As the stern sinks into the ocean, you would think the suction would draw you into the depths—but survivors report no such thing. Joughlin claimed his hair was never even mussed. Still, you may experience what is called the cold-shock response. You’ll gasp uncontrollably and perhaps even hyperventilate. But keep your head above water, control your breathing, and the shock should pass.
Then start swimming. Don’t overexert yourself—you need to maintain this pace for 10 to 15 minutes. But work hard. The more heat you produce, the longer you’ll stay alive. Avoid other swimmers (they may try to climb on top of you), maintain your orientation, and call out for help when you near the boat.
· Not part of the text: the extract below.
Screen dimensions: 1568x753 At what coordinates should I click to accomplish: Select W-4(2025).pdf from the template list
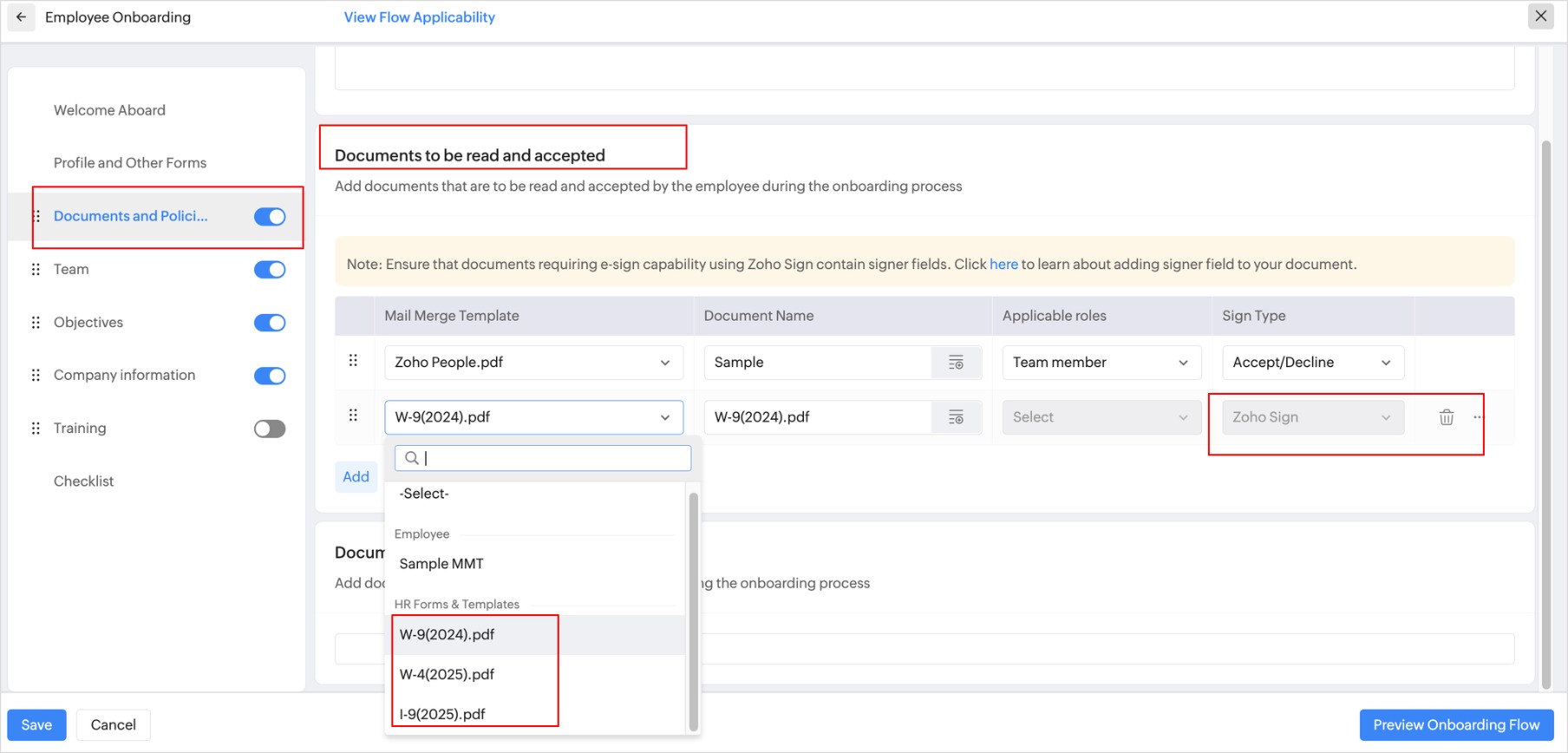point(448,674)
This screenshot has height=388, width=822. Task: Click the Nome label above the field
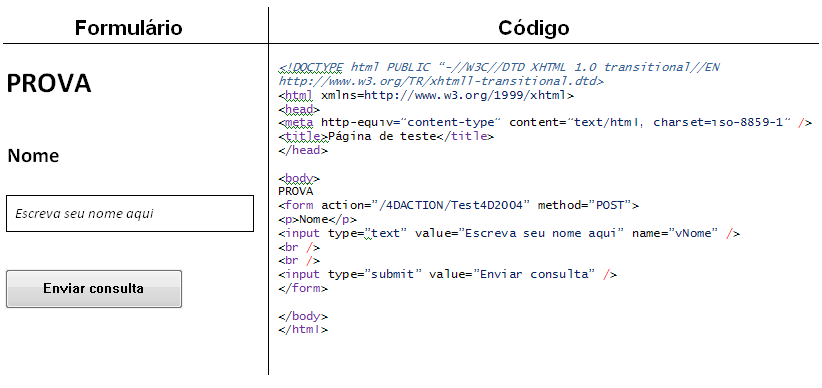pyautogui.click(x=34, y=156)
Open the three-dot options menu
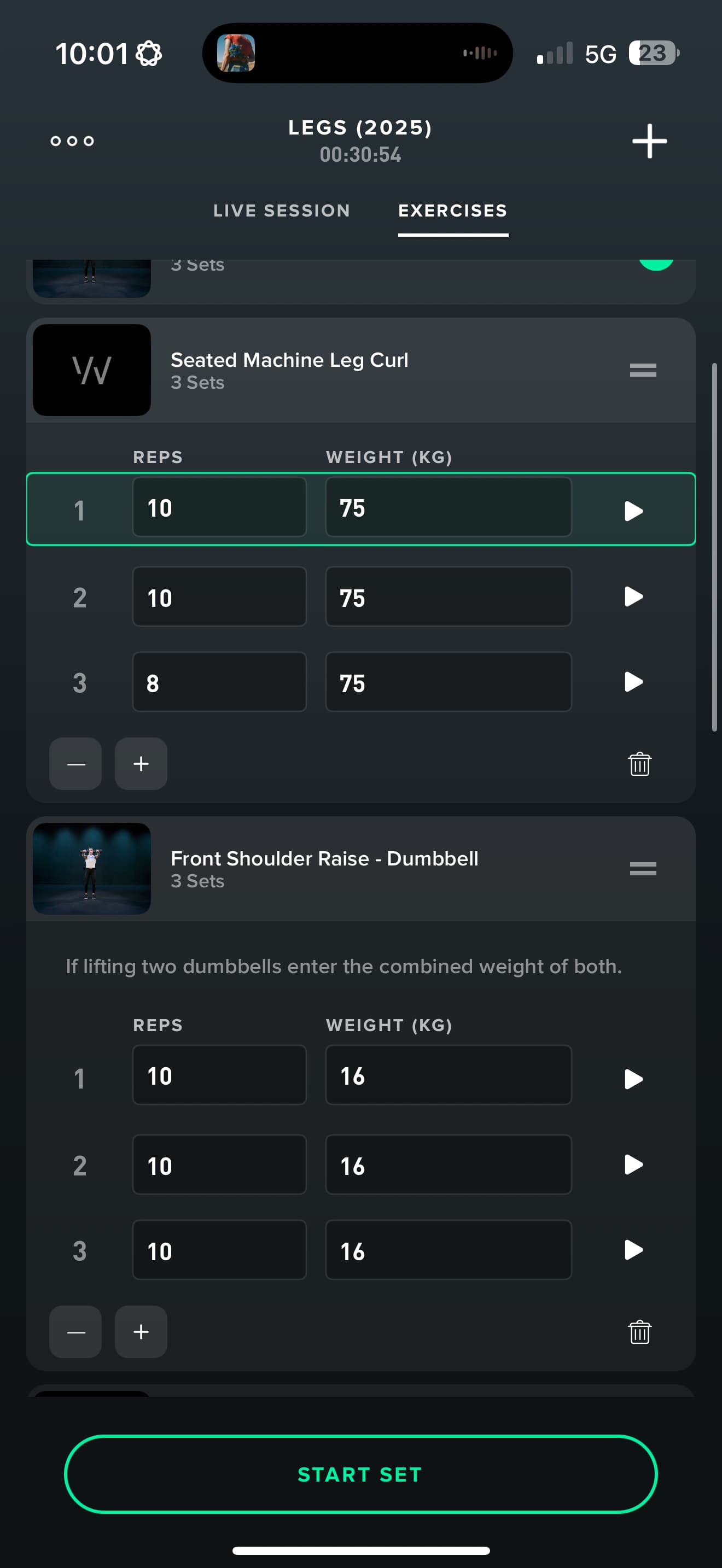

Your hands and feet will numb within five minutes, so you’ll need assistance getting in.
The boat should have plenty of space. Almost all the lifeboats are severely underfilled. But be careful as you climb out of the water. You may experience a dangerous decline in arterial blood pressure, particularly if you stand or exert yourself once aboard. At least one Titanic swimmer died after being rescued. Warm yourself as best you can, and wait for the rescue ship Carpathia that arrives at 4 am. Aboard the Carpathia, you will finish your voyage to New York City uneventfully.
Once you arrive, pay a visit to the owner of the Titanic, Mr. J. P. Morgan himself. He lives at 219 Madison Avenue. Ask for your £8 back.